I have found that the best method is greylisting. Greylisting takes the sending IP address, the from address, and the to address and creates a unique identifier for that message/sender. The first time it sees a new identifier that it has not seen before, the server will bounce the message with a soft bounce (deferral notice 4xx smtp message) and start a timer (typically 5 mintues). Here is where the real action occurs. The SMTP specification says that a mail server should keep retrying to deliver a message to the server at set intervals. Legitmate mail sent through "proper" mail servers will keep retrying the message, and once the timer has expired for that message identifier it will allow the message through.
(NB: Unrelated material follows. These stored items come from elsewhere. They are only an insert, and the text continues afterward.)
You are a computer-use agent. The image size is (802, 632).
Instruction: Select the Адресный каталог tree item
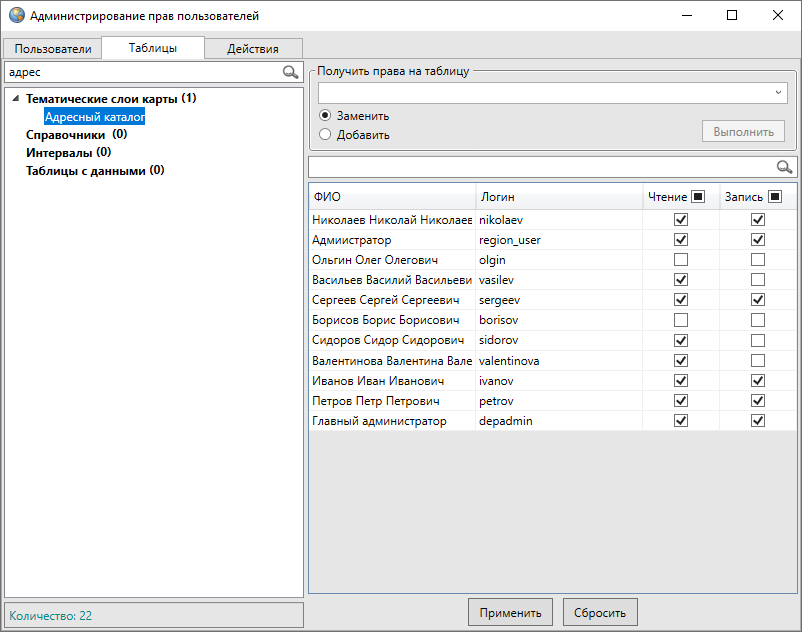click(x=95, y=117)
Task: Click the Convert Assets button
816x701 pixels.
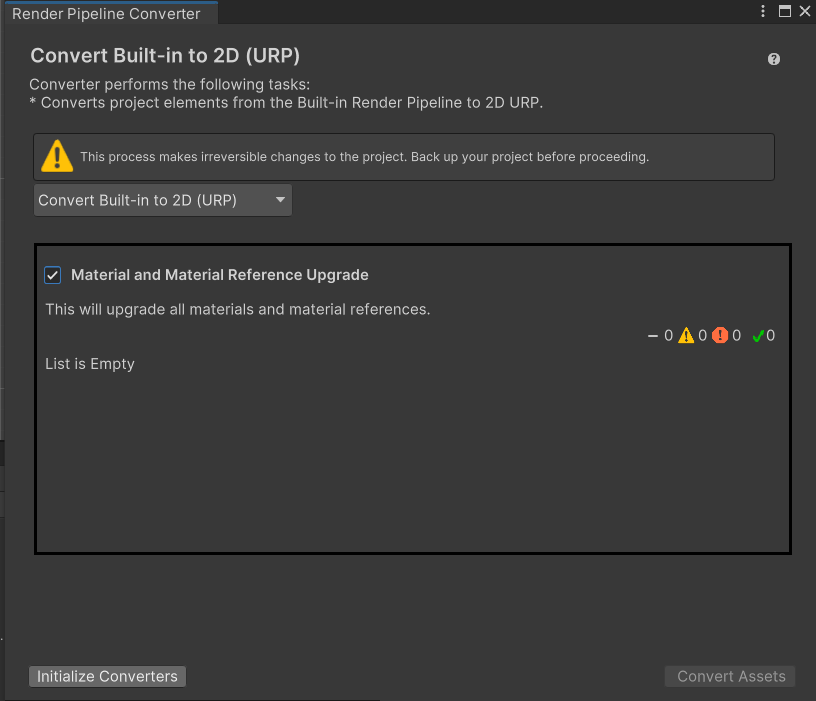Action: [x=729, y=676]
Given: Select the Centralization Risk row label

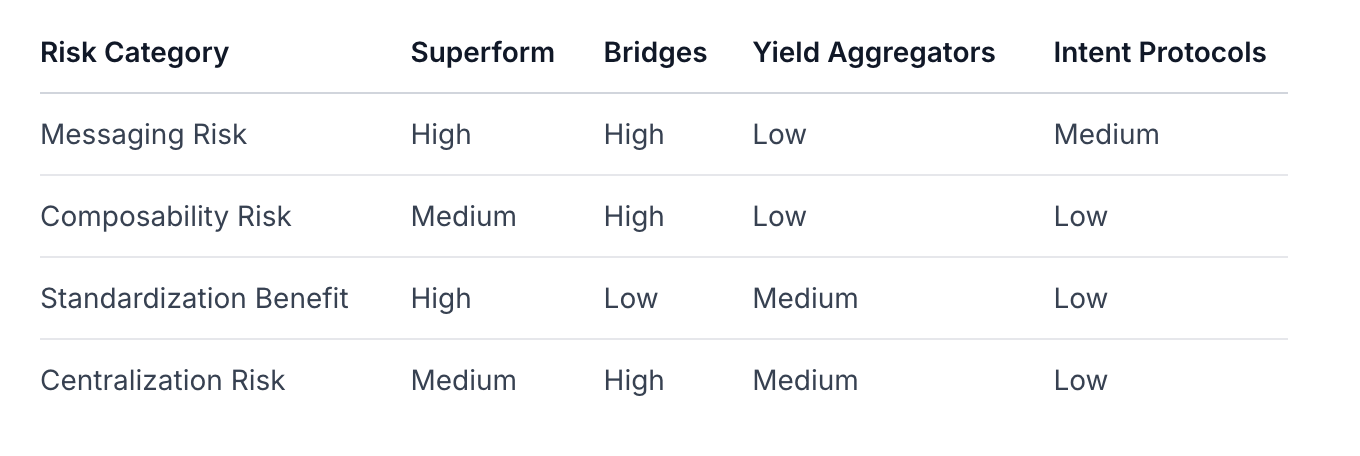Looking at the screenshot, I should pyautogui.click(x=162, y=381).
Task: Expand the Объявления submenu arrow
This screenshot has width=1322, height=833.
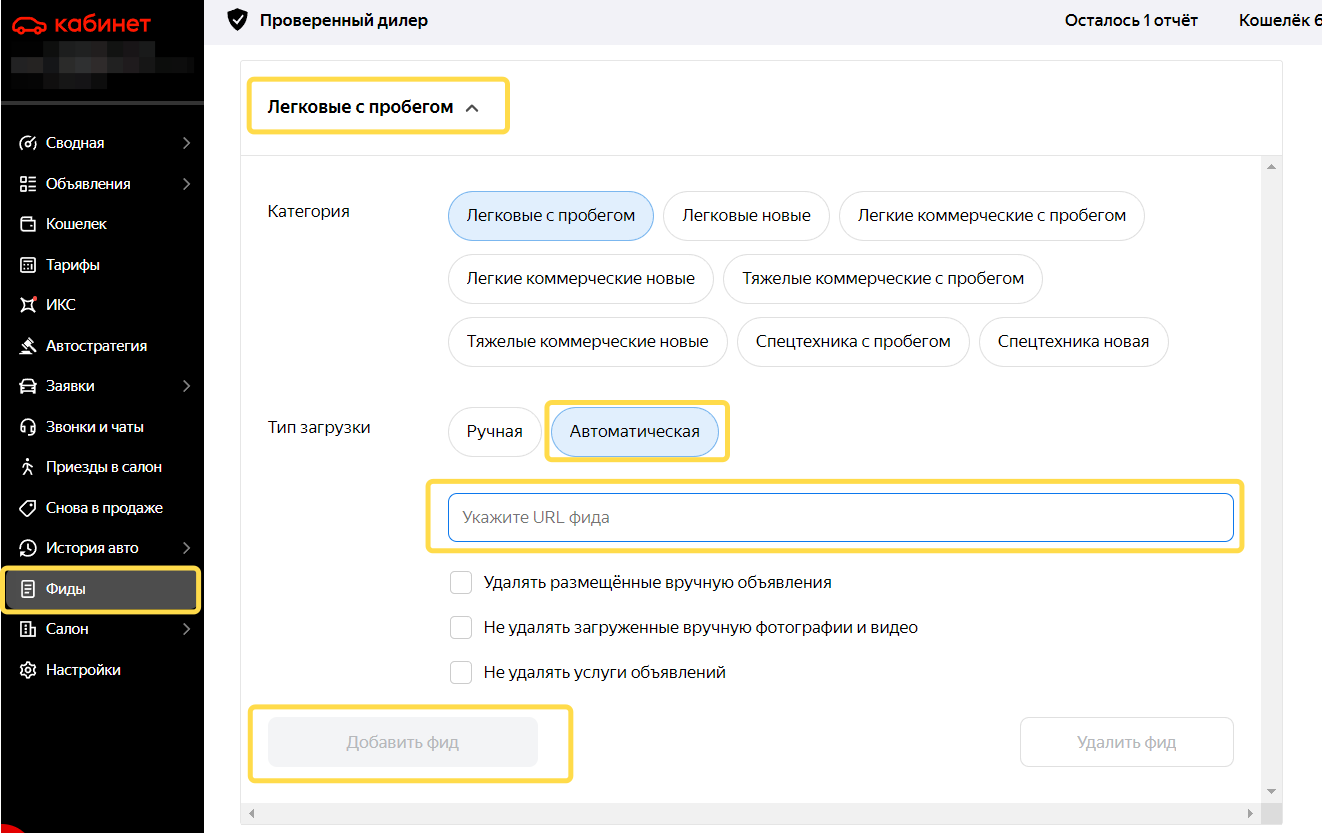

The next time the IP/from/To combo is seen by the server the message will not be delayed, it will be delivered right away, and so long as at least one message from that IP/From/To combo is seen with in a defined interval of days (normally 45 days), the interval of days is reset back to the maximum and starts counting downward again.
How does this effect spammers? Well, most spamming software is all about number of messages delivered per minute/hour/day. As such most spamming software is optimized NOT to follow the SMTP specification, so the first attempt a spammer makes, will result in a bounce and the spammer software will make a note that the email address isn't valid, and move on to the next delivery. Because spammers like to prune their lists (makes them more valuable and faster) they will typically remove addresses that bounce. This will help lighten the amount of spam that you receive.
I currently offer this service to a couple of clients that were getting a vast amount of dictionary based spam (<anything>
[email protected]) to the tune of over 1 million messages daily. Since we have implemented greylisting, the volume has drop significantly.
How do you do it?
Setup a second server with just postfix on it (I personally like postfix over qmail... and I use to be a qmail diehard... take that for what it is worth). Setup the domains that it will be receiving mail for, and set those domains to forward to your mail servers IP (like smtproutes in qmail). Then set the MX record for the domains that are the problem, and point them to the postfix server.
Then flip the switch and stand back. It will take about 24 hours for the old MX records to expire and the new MX records to be picked up by the spammers.
This solution offers the best of both worlds, as one the bounce occurs VERY early in the SMTP process, so the load is very low as well as the bandwidth, as the SMTP conversation never gets to the DATA portion of the transfer so that should help out a lot. Also those customers on those domains will get their mail still. Plus... they will get less spam as well...
If you wanted to do it all on one server, you would need to setup postfix to run on port 25, and have qmail run on another port on localhost and have postfix hand off to the localhost and port you have qmail running on. It isn't that hard, just takes some doing to get everything setup properly. This of course would require a little more maintenance to ensure that all domains that are added in Plesk are also added to postfixs configuration to allow delivery.
If you really want to wow them, setup some really cool MRTG graphs.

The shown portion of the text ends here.